I farmaci potrebbero presto diventare un’arma politica nel gioco delle relazioni tra Cina e Paesi occidentali, Usa e Unione europea davanti a tutti. È l’allarme che lancia l’economista Mario Seminerio in un corsivo pubblicato sul suo blog Phastidio.net: firma autorevole di testate come Il Fatto Quotidiano, Il Foglio e LiberoMercato, Seminerio avverte nel suo articolo come la Cina abbia ormai assunto un «primato globale» nel settore farmaceutico, in particolare nella produzione di ingredienti attivi farmaceutici (Api, Active Pharmaceutical Ingredients) e nei cosiddetti “key starting materials”, ossia le sostanze chimiche, materie prime o intermedi, necessarie per la sintesi commerciale degli Api. «Il potere della Cina risiede nel suo controllo sulla fornitura globale di ingredienti attivi farmaceutici», osserva l’autore.

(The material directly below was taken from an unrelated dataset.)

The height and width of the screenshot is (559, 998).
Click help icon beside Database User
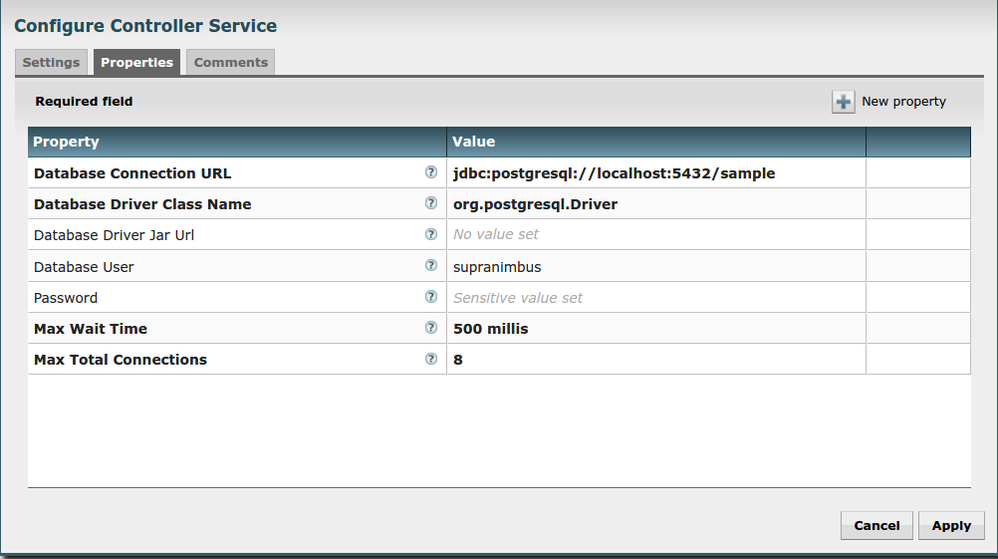point(431,266)
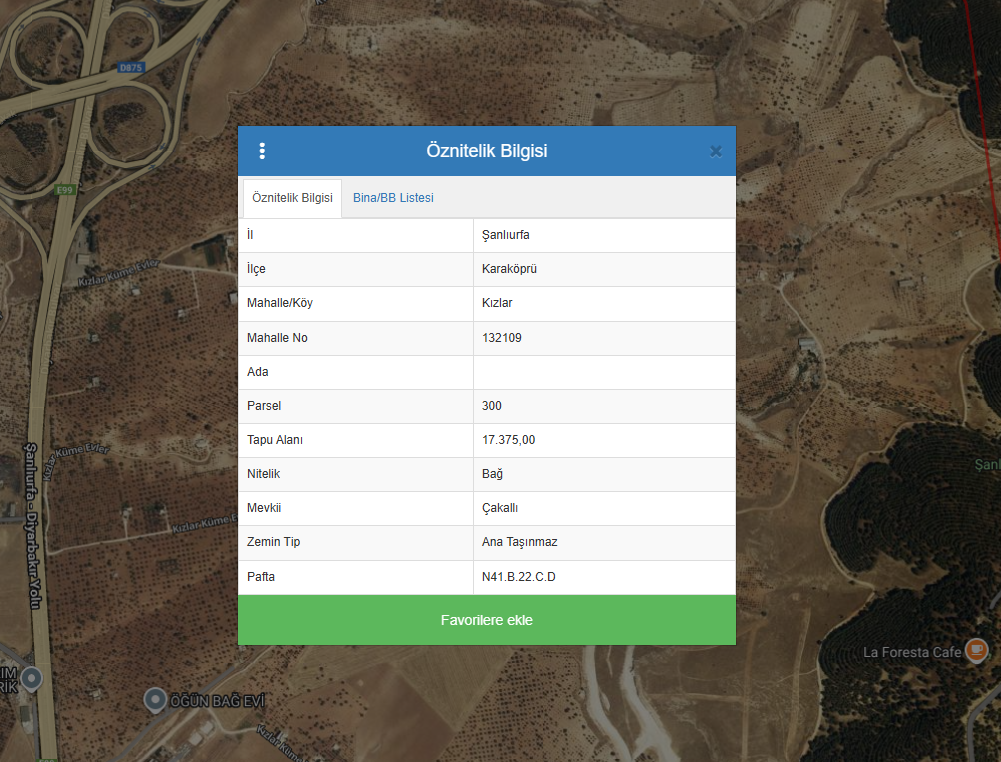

Per la filiera farmaceutica la constatazione ha la sua rilevanza: se le filiere globali spostano i gangli strategici della produzione fuori dei tradizionali poli, ciò significa rendere vulnerabili a scosse geopolitiche il sistema di approvvigionamento e distribuzione e, in ultima analisi, la disponibilità dei medicinali. Seminerio al proposito è esplicito: «Se consideriamo un altro conflitto sino-americano come inevitabile, i farmaci possono rappresentare la nuova arma nelle mani di Pechino».

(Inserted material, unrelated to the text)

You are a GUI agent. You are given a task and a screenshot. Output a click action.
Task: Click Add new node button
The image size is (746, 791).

Il quadro presentato mostra come, a partire dal fondo della catena del valore, la Cina abbia progressivamente mosso la propria industria farmaceutica fino a una integrazione verticale della produzione che comprende la materia prima, la sintesi, l’Api e, in molti casi, il prodotto finito. Seminerio spiega che oggi «le aziende cinesi del settore pharma e biotech hanno indiscutibilmente le capacità di ricerca e innovazione per rivaleggiare con l’Occidente, e ormai per sopravanzarlo». Questo cambia radicalmente gli equilibri concepiti finora secondo il paradigma della globalizzazione e della competizione fra imprese in regime di “vantaggio comparato”.

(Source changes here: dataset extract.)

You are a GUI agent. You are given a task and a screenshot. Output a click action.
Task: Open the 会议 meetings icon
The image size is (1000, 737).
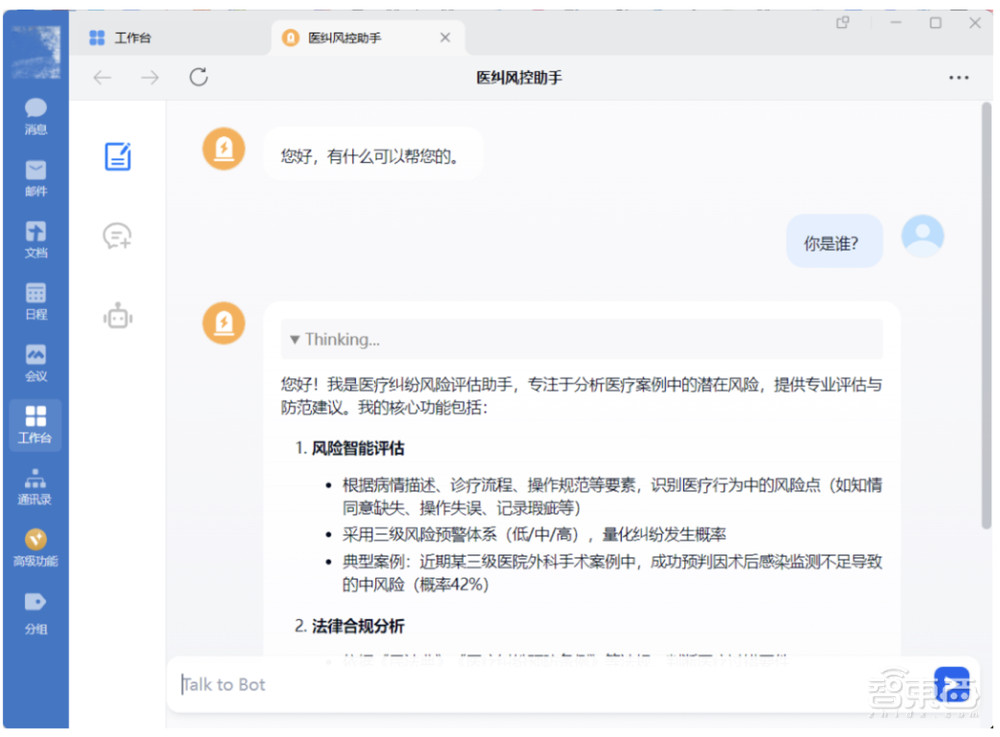35,360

Un dato significativo: negli Stati Uniti nel 2002 l’83% dei medicinali consumati era prodotto internamente, mentre nel 2024 «quella percentuale è scesa al 37%». Una parte rilevante del decremento è dovuta alle importazioni da Cina e India. Seminerio cita anche stime come quella di Yanzhong Huang del Council on Foreign Relations, secondo cui circa il «30% degli ingredienti attivi della filiera farmaceutica statunitense provengono direttamente dalla Cina», quota che sale al «60% considerando il canale indiretto». Un recente report statunitense evidenzia che quasi 700 medicinali statunitensi usano almeno un ingrediente chiave prodotto esclusivamente in Cina.
Seminerio, infine, presenta il «modello cinese» come elemento di discontinuità: lo Stato-impresa cinese supporta con sussidi, elettricità agevolata, prestiti pubblici agevolati, assenza di regolazioni ambientali severe, protezioni del lavoro e della proprietà intellettuale ridotte rispetto agli standard occidentali — e senza ispezioni “surprise” delle autorità regolatorie come quelle che caratterizzano la regolamentazione Usa. «La competizione cinese non deriva dai vantaggi comparati ricardiani in un mercato operante in regime di libera concorrenza» ammonisce l’autore «le aziende farmaceutiche cinesi beneficiano di un pervasivo sostegno di Stato».
Inoltre, l’integrazione verticale ha permesso in Cina la creazione di “hub” industriali vasti, dove un produttore può rifornirsi in un unico contesto di materie prime, intermedi e Api, riducendo tempi, logistica e costi di trasporto».
Dal punto di vista operativo, per la filiera della farmacia europea emergono due implicazioni concrete. Primo: la dipendenza dall’estero – in particolare dalla Cina – per ingredienti fondamentali significa che shock esterni (una disputa commerciale, un blocco logistico, regolazione geopolitica) possono tradursi in scarsità o ritardi anche nei medicinali generici, dove la Cina ha un dominio forte (e che rappresentano circa il 90 % dei farmaci prescritti negli Usa, ricorda l’analista). Secondo: la necessità di riflettere sul principio della “strategicità” della produzione farmaceutica, non solo come problema aziendale o distributivo, ma come questione nazionale o europea. Seminerio suggerisce che «l’Occidente dovrebbe fare blocco per concorrere con la Cina, assicurando l’assenza di dazi per sviluppare il mercato comune», ma osserva anche l’ostacolo culturale-organizzativo proprio dell’Europa.
L’analisi conclude con un avvertimento finale: «la minaccia è troppo grande per essere ignorata», anche se al momento l’immagine della Cina di “potenza tranquilla e affidabile” frena scenari più aggressivi. Il potenziale è lì e non va assolutamente ignorato.